Apparently, this was finally the real deal.
I woke Paul up to let him know that we should probably get ready to go to the hospital. It was a little after 12:30 when we'd decided to make moves. Olive was sleeping, my bag was packed and in the car, Knox was away at camp because of the wedding that weekend, and all that was left to do was get dressed, let Paul's parents know we were leaving, and go. Paul woke up his mom and went to pull the car around (because I'd parked it in the venue parking) and I decided to make one last bathroom trip before we left (despite the poop jokes I'd made during Olive's delivery, my goal was to avoid that happening this time around).
I'd been timing my contractions, and though they were getting closer together, my pain level wasn't too over the top, and surprisingly, I was breathing through it much better than I thought I had the first time around with Olive.
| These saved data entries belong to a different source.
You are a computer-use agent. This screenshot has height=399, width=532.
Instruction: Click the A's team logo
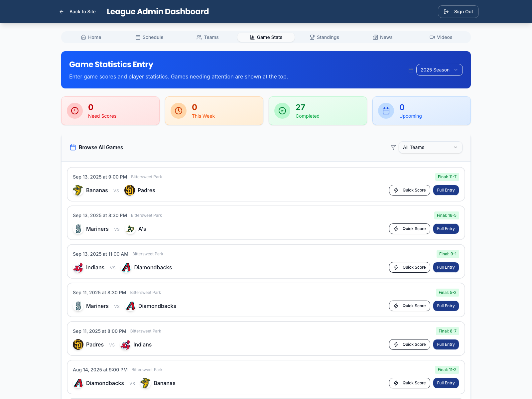point(130,229)
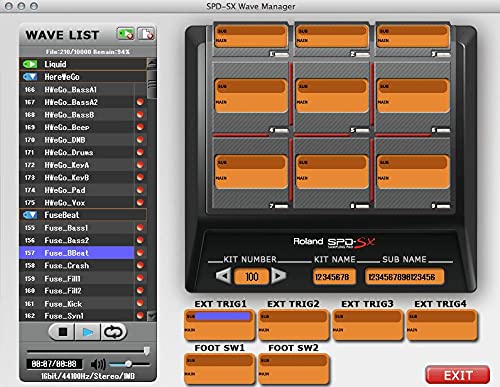Go to next kit number arrow
This screenshot has width=500, height=387.
(x=279, y=276)
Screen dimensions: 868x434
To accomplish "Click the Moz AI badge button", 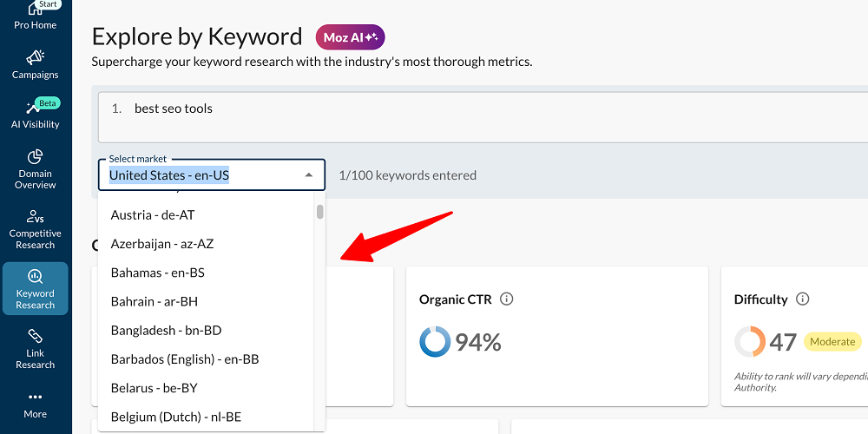I will (351, 37).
Bear with me here now, because things started to get a little blurry...
While in the bathroom, I noticed some bleeding. I found myself trying to determine if this was the mucus plug my doctor had mentioned, or, as Seth Rogan so eloquently put it, my "bloody show" - a bloody, mucusy discharge that only comes right before the baby comes, so if that hasn't happened yet, we have time and can make it to the hospital.
Spoiler alert: it was my bloody show.
At that point my contractions got really real and I was convinced I was about to toss my cookies (something that happened with O's delivery) I'm not a quiet thrower-upper (I cry like a baby) ... so as I proceeded to get ready to do that, I simultaneously got the urge topoop push.
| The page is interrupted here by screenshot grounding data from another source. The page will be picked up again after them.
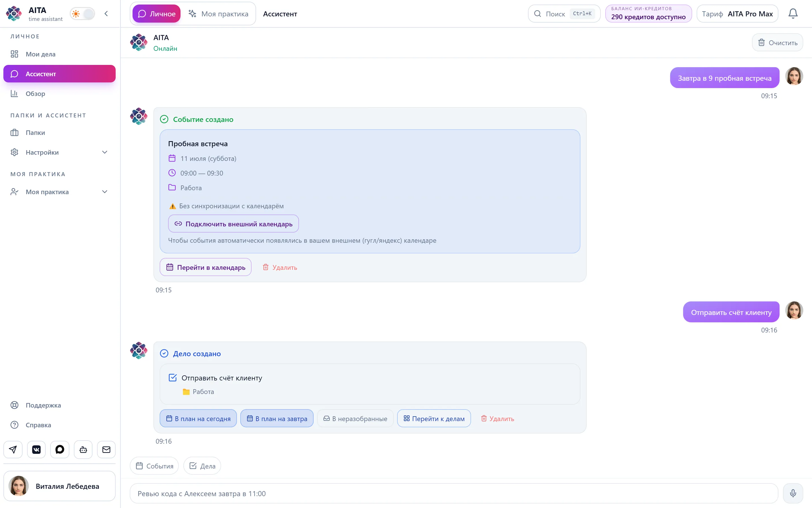This screenshot has width=812, height=508.
Task: Click the user avatar of Виталия Лебедева
Action: click(x=18, y=486)

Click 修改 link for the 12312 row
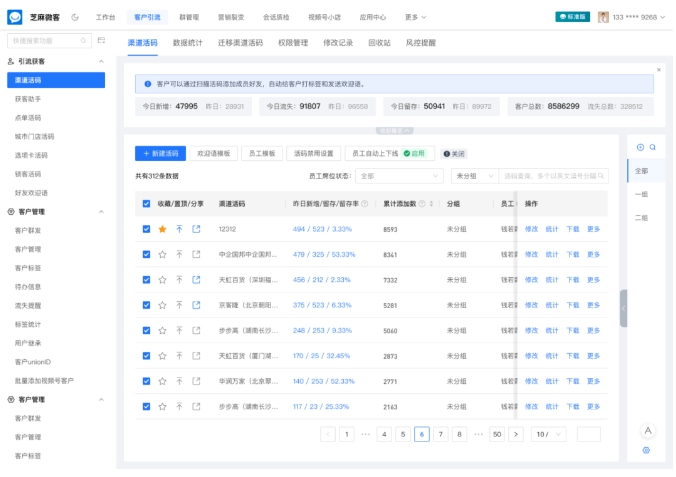tap(531, 229)
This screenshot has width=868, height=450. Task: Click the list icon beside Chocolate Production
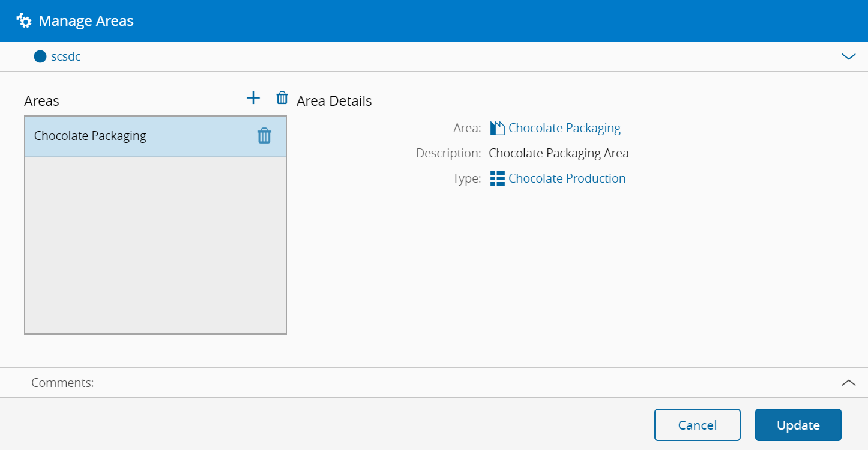click(x=497, y=178)
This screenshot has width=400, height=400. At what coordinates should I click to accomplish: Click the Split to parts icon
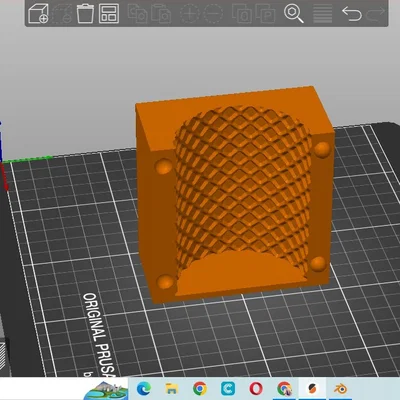(x=265, y=14)
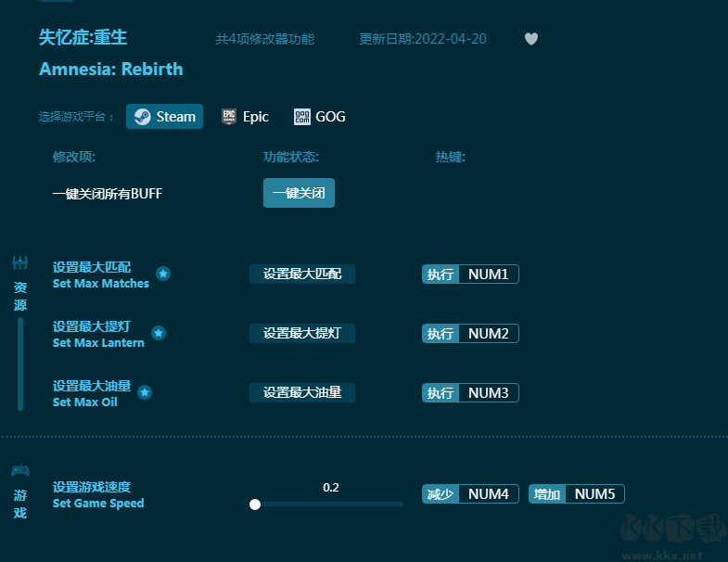Viewport: 728px width, 562px height.
Task: Click the 一键关闭 button
Action: pos(299,193)
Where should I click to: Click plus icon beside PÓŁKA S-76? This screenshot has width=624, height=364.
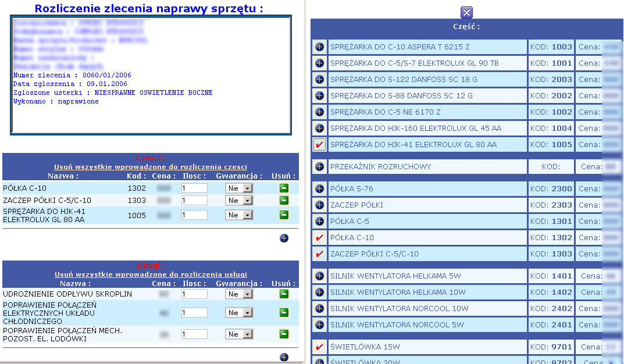coord(319,189)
And that was it. One push and he was crowning.
He was crowning and I was panicking.
I've been informed that while all of this was happening, Paul was outside pulling the car around. He said he could hear me screaming from the other side of the barn (it's a decent distance, I promise). His parents were on the other side of the (locked) bathroom door.
I remember seeing the door jiggle, and I remember yelling "help me" as I braced a baby head and made my way to the door. No sooner did I unlock it than Paul's mom ran in and caught the babe.
Cue epic amounts of shock.
This was not my birth plan.
Paul's dad called 911, his mom wrapped Louis in a towel, and I sat on the floor and stared in disbelief. A local EMT heard the call and came by, as did Paul's sister (a physician's assistant that happens to live across the street), and everyone did their best to encourage warmth and action from a very calm, blue in the face baby boy.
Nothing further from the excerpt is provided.